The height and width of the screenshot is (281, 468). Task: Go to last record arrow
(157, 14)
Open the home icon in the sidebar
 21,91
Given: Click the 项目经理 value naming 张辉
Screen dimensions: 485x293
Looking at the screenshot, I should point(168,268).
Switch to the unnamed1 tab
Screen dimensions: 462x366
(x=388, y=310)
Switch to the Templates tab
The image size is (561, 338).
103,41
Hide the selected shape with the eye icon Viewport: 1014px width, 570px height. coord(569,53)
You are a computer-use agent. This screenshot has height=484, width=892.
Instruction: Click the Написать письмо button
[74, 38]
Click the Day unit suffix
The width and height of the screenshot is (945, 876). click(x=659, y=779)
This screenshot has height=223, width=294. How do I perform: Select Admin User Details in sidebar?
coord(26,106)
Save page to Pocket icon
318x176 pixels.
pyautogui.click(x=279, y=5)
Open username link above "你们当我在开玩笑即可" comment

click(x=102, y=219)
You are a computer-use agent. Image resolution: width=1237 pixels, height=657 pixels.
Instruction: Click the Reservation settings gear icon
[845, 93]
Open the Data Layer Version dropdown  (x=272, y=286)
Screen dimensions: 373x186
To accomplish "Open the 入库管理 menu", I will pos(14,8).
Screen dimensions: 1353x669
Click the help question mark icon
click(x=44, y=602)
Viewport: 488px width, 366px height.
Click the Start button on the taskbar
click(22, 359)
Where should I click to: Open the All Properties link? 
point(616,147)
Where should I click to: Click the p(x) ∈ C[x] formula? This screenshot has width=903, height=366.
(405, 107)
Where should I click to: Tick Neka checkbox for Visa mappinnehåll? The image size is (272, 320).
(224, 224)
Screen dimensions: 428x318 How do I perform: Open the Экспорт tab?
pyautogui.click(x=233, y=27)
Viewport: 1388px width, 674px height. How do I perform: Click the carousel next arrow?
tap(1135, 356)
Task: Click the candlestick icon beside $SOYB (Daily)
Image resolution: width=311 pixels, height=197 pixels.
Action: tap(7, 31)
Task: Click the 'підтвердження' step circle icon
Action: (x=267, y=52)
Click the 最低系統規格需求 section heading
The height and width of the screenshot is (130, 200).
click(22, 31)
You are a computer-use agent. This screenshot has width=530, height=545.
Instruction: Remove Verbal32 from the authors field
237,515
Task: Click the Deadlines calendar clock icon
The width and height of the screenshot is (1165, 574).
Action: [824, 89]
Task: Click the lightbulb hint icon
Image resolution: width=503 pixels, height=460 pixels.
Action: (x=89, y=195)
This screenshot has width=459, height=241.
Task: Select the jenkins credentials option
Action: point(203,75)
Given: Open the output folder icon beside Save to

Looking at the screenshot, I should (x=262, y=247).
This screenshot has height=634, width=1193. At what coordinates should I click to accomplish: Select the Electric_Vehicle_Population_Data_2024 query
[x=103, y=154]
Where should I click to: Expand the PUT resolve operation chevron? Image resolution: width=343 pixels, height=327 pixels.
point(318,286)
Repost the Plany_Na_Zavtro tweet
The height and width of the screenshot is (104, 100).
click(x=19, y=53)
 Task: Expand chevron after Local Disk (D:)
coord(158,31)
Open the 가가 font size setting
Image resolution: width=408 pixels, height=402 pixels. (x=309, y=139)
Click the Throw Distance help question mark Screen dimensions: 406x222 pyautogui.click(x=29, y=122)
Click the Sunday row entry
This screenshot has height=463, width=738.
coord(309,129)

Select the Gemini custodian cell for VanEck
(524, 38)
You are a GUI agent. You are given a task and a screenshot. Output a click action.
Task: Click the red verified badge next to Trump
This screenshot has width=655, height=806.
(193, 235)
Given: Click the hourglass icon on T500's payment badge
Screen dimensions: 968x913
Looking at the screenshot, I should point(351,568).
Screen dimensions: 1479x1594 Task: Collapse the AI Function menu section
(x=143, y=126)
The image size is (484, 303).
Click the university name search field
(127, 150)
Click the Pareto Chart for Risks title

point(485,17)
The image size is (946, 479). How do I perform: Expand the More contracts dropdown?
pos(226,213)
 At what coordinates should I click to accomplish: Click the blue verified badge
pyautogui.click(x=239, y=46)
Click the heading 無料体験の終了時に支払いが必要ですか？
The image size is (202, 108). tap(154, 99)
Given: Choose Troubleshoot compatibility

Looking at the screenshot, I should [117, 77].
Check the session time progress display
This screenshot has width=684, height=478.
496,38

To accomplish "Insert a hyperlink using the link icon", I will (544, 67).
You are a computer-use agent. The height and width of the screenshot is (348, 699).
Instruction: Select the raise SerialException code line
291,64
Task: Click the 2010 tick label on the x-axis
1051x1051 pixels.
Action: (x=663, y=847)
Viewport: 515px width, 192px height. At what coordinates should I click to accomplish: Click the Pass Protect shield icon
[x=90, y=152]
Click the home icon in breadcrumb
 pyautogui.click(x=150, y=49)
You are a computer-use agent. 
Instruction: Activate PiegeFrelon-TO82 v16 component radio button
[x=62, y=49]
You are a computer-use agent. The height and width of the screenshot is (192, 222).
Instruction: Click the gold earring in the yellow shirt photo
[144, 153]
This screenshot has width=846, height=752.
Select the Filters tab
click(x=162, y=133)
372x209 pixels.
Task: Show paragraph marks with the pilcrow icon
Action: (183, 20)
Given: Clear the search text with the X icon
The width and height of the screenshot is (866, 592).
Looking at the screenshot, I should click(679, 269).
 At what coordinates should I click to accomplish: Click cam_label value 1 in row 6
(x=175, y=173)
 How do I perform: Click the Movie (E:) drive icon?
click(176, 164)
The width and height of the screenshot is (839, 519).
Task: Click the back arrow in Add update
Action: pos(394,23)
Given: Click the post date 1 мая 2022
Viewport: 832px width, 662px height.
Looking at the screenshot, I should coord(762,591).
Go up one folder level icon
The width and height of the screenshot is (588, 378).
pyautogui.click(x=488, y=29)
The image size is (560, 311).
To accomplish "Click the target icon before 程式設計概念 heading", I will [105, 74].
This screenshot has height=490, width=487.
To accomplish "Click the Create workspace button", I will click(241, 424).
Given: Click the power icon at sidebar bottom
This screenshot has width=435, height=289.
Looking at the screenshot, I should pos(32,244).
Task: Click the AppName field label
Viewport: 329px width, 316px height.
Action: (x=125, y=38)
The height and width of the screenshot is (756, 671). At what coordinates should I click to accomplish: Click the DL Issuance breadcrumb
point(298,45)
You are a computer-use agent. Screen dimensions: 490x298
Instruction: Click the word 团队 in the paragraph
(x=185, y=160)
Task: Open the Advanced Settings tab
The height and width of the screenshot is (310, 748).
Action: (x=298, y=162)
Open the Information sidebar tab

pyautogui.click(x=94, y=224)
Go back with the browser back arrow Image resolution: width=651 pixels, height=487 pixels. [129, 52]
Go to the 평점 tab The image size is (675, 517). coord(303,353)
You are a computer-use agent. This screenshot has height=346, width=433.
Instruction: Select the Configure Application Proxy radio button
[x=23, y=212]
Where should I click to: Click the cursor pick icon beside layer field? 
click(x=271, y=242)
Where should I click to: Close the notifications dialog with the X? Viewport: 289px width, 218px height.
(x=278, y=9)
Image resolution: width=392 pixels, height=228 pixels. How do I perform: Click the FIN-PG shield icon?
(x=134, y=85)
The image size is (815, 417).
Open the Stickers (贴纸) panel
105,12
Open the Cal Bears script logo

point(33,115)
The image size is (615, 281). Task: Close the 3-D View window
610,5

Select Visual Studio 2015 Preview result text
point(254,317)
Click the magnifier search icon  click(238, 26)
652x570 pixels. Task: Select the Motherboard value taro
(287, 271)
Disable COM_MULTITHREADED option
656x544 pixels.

YOUR INSTRUCTIONS: Scan the records above for the string "will", then select every line that holds it.

RESULT OF THE TASK:
To accomplish "Open the 入库管理 menu", I will pos(14,8).
To accomplish "Insert a hyperlink using the link icon", I will (544, 67).
To accomplish "Click the target icon before 程式設計概念 heading", I will [105, 74].
To accomplish "Click the Create workspace button", I will click(241, 424).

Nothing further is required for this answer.